Making a pitch for Amazon
Winnipeg’s mayor and Manitoba’s premier have officially joined forces in their bid to attract Amazon’s second headquarters, though the mayor notes the price tag to woo the online retail giant isn’t clear.
The two joined the Premier’s Enterprise Team to work on that effort Thursday.
When asked if he expects the city and province would face a bidding war with other cities, Mayor Brian Bowman said he “wouldn’t be surprised” if tax waivers and other financial incentives were requested by the company.
But the mayor also stressed no exact asks have been made and a business case would be done to gauge what could be offered.
“What incentives are going to be requested? We don’t know, if (any). But when and if that happens, the business case would have to be made in order for me to support any such incentives from the City of Winnipeg,” Bowman said.
Both Bowman and Premier Brian Pallister said the $5-billion headquarters would have the potential to transform Winnipeg, since it’s expected to create up to 50,000 jobs.
“I call it a once-in-a-lifetime possibility to improve our province,” Pallister said.
Pallister said he disagrees with naysayers who argue Winnipeg “doesn’t stand a chance” of winning the investment. Critics claim the city is too small and lacks the mass transit, educational quality and talent pool to win.

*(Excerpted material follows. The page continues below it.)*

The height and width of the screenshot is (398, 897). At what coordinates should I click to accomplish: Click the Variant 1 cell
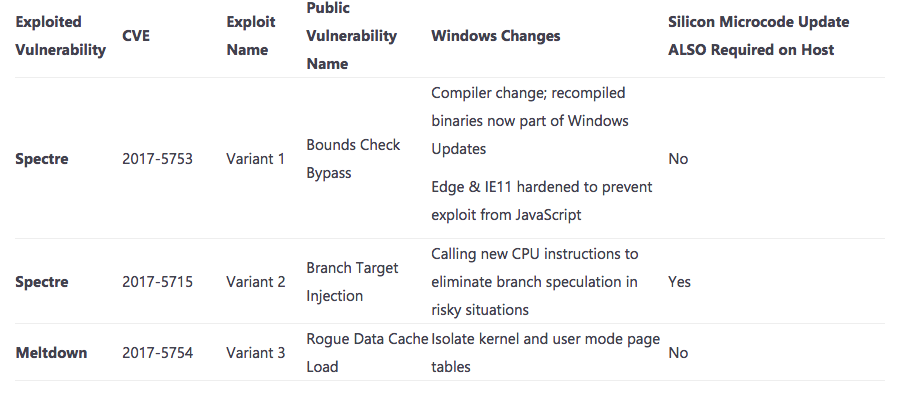[x=255, y=159]
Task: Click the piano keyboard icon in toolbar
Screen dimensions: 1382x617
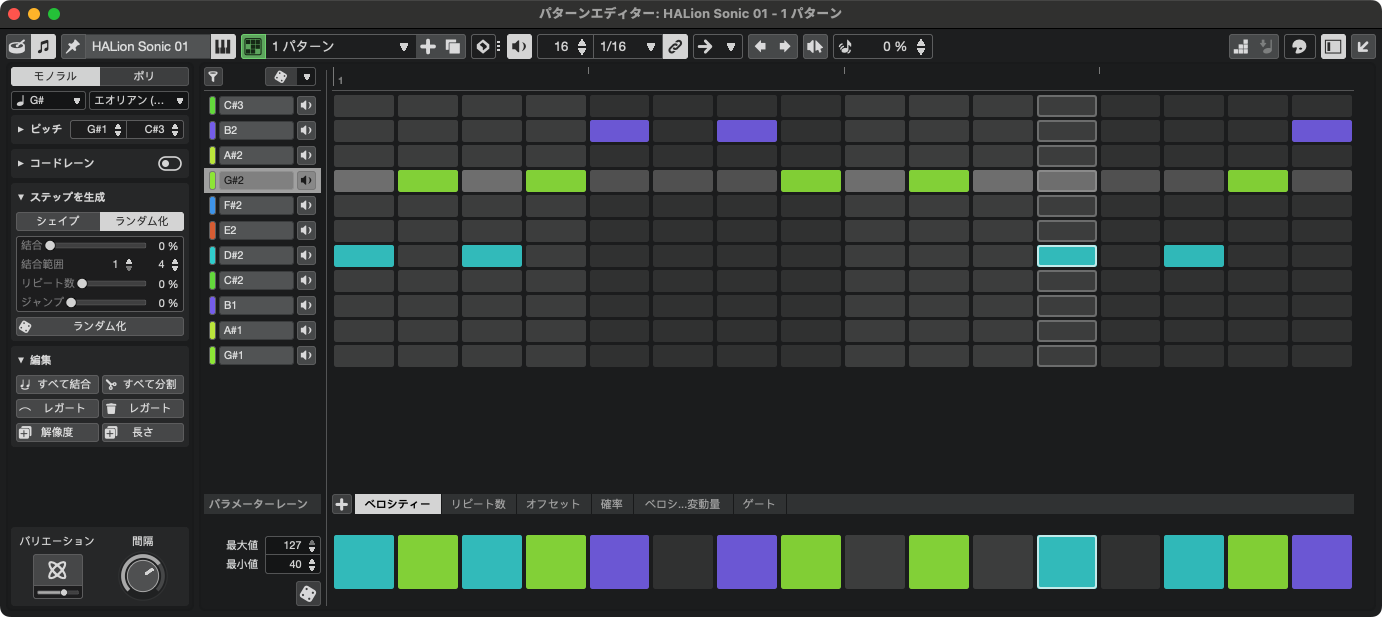Action: pos(223,47)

Bowman said even if Winnipeg’s bid fails, it will prepare the city to compete for other business from Amazon and other companies.
“There’s tremendous benefit in assembling that team not only to go after this bid but to see if there’s other headquarters and other opportunities that we could work collaboratively with the province to go after,” he said.
Manitoba Premier Brian Pallister (left) looks on as Winnipeg Mayor Brian Bowman speaks yesterday.